El dinero del extranjero rico asegura nuestra supervivencia, que es el instinto más fuerte de todos. Valoramos el dinero que ganamos con nuestro trabajo, pero no lo que ganamos con el trabajo que nos prestan otros (el emigrante que nos sirve), sino que, al contrario, sentimos malestar porque somos los pagadores; como si estuviéramos haciéndolo generosamente. Cuántas veces hemos oído que los inmigrantes saturan los hospitales, copan las plazas escolares, etc. cuando esas prestaciones forman parte de la retribución justa por su trabajo. Esta inclinación discriminatoria es más reprobable en el pueblo español que en otros pueblos, porque los españoles hemos sido en Europa, Australia o América, esos emigrantes económicos que hoy despreciamos aquí. Cuando no, y con anterioridad, emigrantes políticos. En verdad, hemos representado el estamento miserable de los Estados ricos hasta 1973.
Todavía hay una forma más aleve de conjurar el miedo al extraño, es su estigmatización. Asociar al inmigrante con una imagen negativa nos libra de su contacto. En eso residen los procesos de criminalización tan frecuentes aquí como en otros países europeos. No es un invento nuevo. La película «Toni» de Jean Renoir (1934), relata la vida de trabajadores españoles e italianos en la Provenza francesa, en la que los extranjeros, por el mero hecho de serlo, son sospechosos de delitos que no han cometido.
Tampoco es que haya que santificar al inmigrante; son hombres y mujeres de naturaleza humana y, por tanto, susceptibles de lo peor y lo mejor. Pero su conexión no es con el delito, sino con la pobreza. Son los últimos en llegar y se establecen en el estrato más humilde. No hacen falta más datos que la experiencia común para correlacionar a la mayoría de la población carcelaria con una extracción social baja.
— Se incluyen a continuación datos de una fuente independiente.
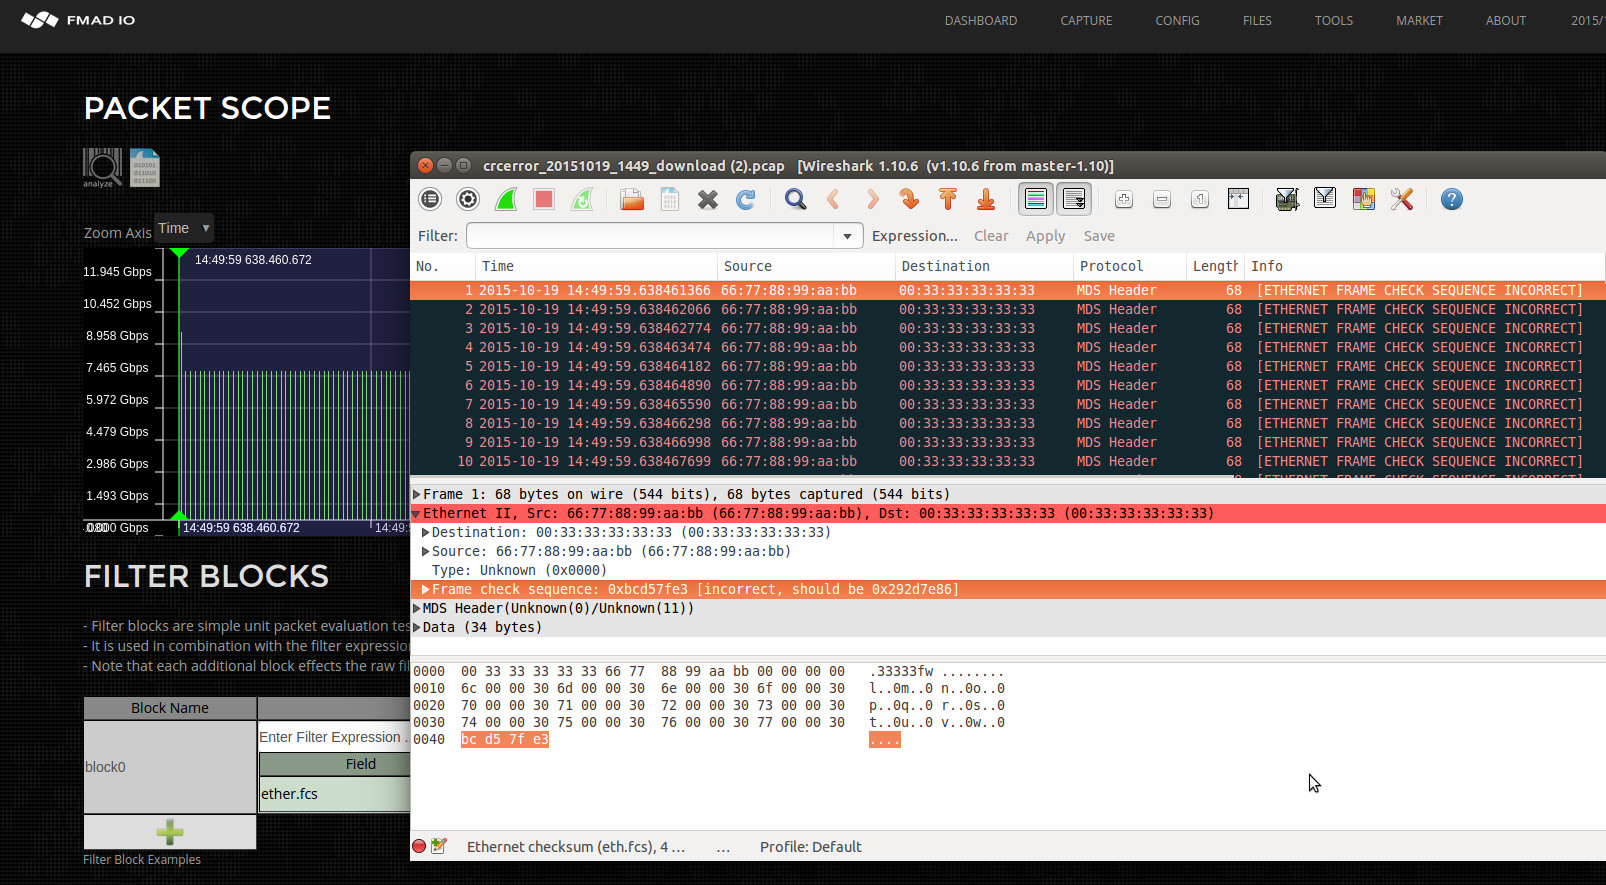
Task: Open the coloring rules icon
Action: pyautogui.click(x=1363, y=199)

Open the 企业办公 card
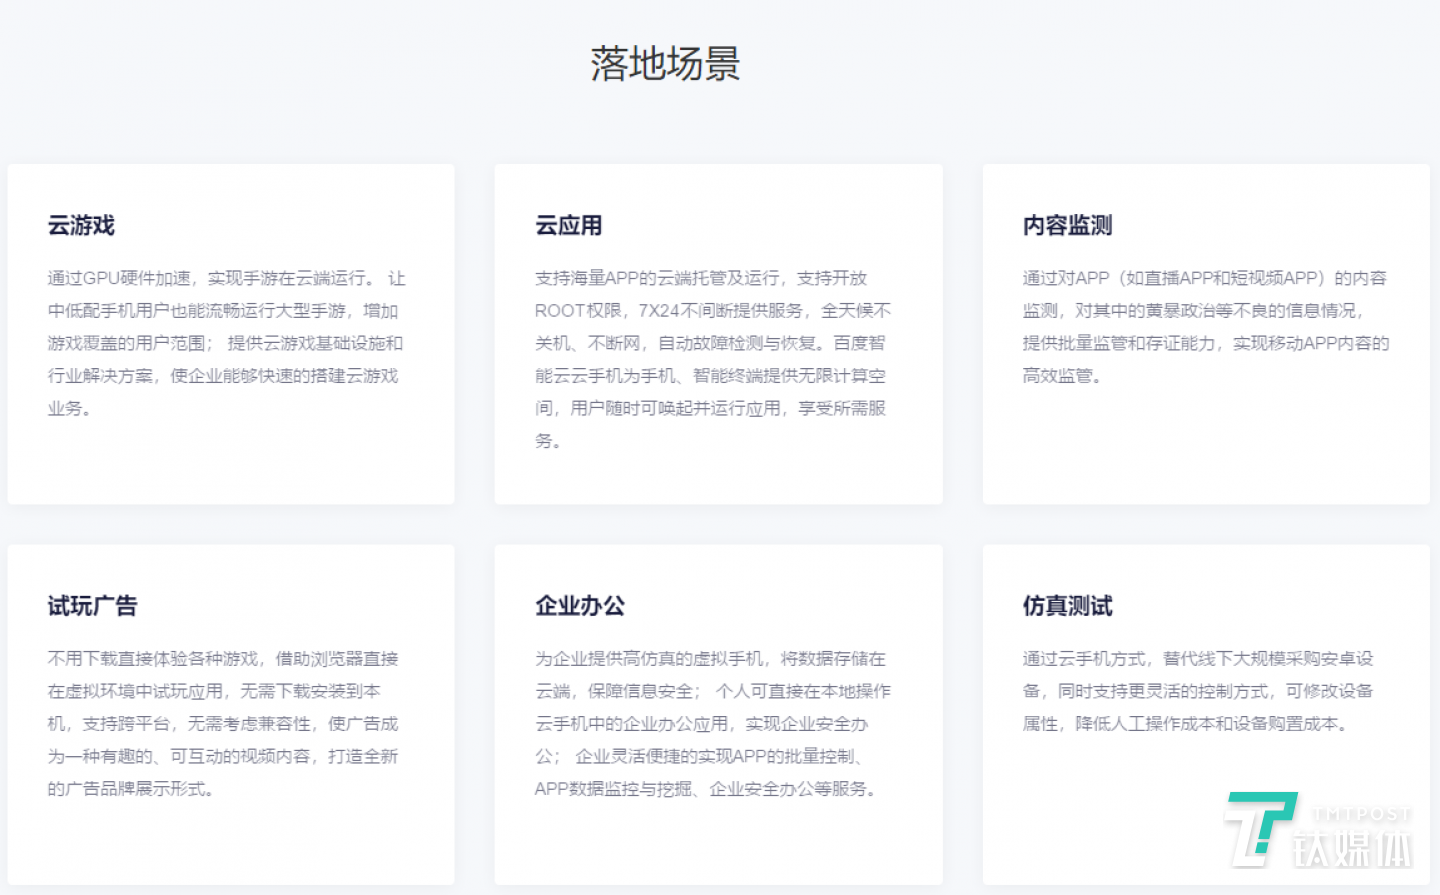[x=717, y=714]
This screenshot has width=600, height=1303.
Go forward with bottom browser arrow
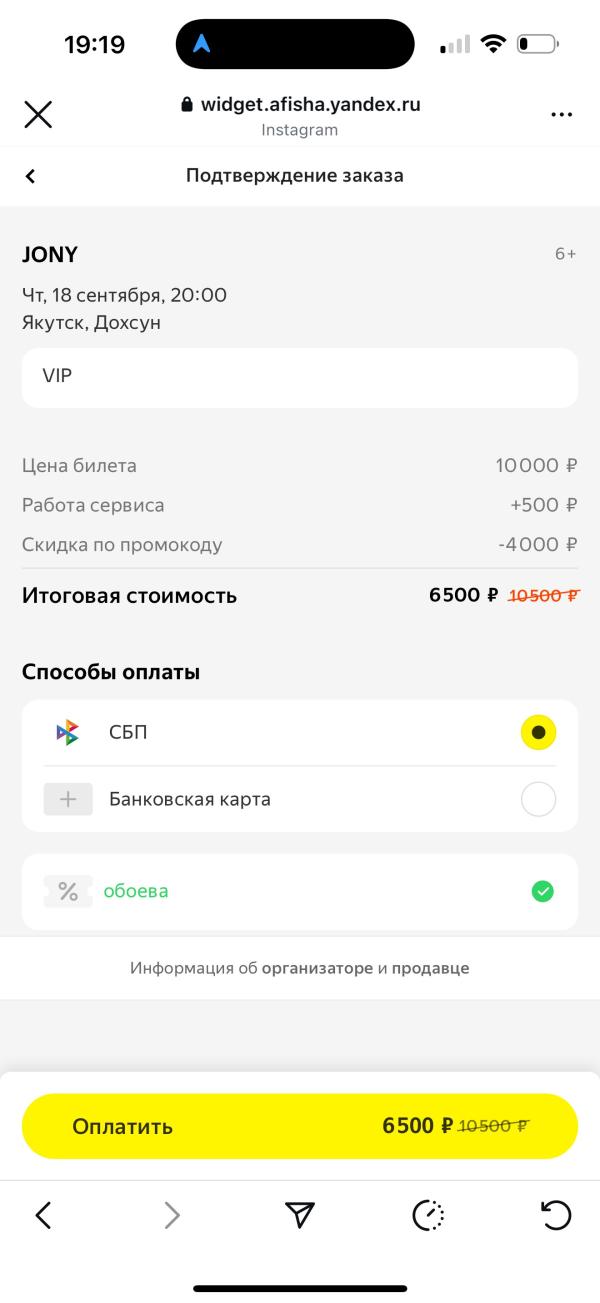coord(172,1215)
Se da en cualquier lugar del mundo. Si un país no tiene inmigrantes, tendrán menesterosos para colmar sus prisiones1.
Criminalizar a la comunidad inmigrante, no deja de ser un ejercicio de exorcismo sobre los fantasmas que todavía yacen en la memoria familiar de la mayoría de los españoles. Atacándolos, algunos pretenden sacudirse ese baldón de apestado que en su día uno de los suyos arrastró por otros territorios. La agresión, el desprecio, la humillación contra el inmigrante funcionan como el bautismo que quiere limpiarnos de un pecado original. Pero nuestro pecado original no se borra porque no es mito, es historia, y, ni los más recalcitrantes, pueden negarlo 2.
Para diferenciarse, se recurre, sin empacho, a subterfugios falaces como afirmar que los emigrantes españoles salían con contratos. Para refrescar esa memoria sesgada es oportuna la película documental «El Tren de la Memoria» (2.005), que recoge testimonios vivos del gran éxodo español hacia Alemania en los 60´. El que suscribe, mismo, es hijo de emigrantes que no tuvieron la bendición de los papeles para salir de España y que, además, su viaje fue sin retorno.
Con la inmigración se produce el síndrome de autofobia. El miedo que nos producen los inmigrantes, es el miedo a vernos en el espejo de nuestra realidad vernácula. En esto, como en el síndrome aludido, los más cobardes son los que rompen el espejo; o sea, los que arremeten contra el más débil, el inmigrante, porque nos devuelve la imagen de lo que fuimos y nos ata a nuestra propia vergüenza.
Pero volviendo al principio, el fenómeno migratorio no es circunstancial ni geográfico. Es intemporal y antropológico. Los que se han opuesto a él, en aras de una pureza racial o nacional, han desaparecido víctimas de su pobreza genética.
Frente a la endogamia, las migraciones son precursoras de las transformaciones biológicas y sociales, en las antípodas de las invasiones bélicas, que, como sabemos, es el destructor recurso de los arios. La razón está de parte de la vida y la vida es variable: «omne migrat», todo es cambiante, decía Lucrecio.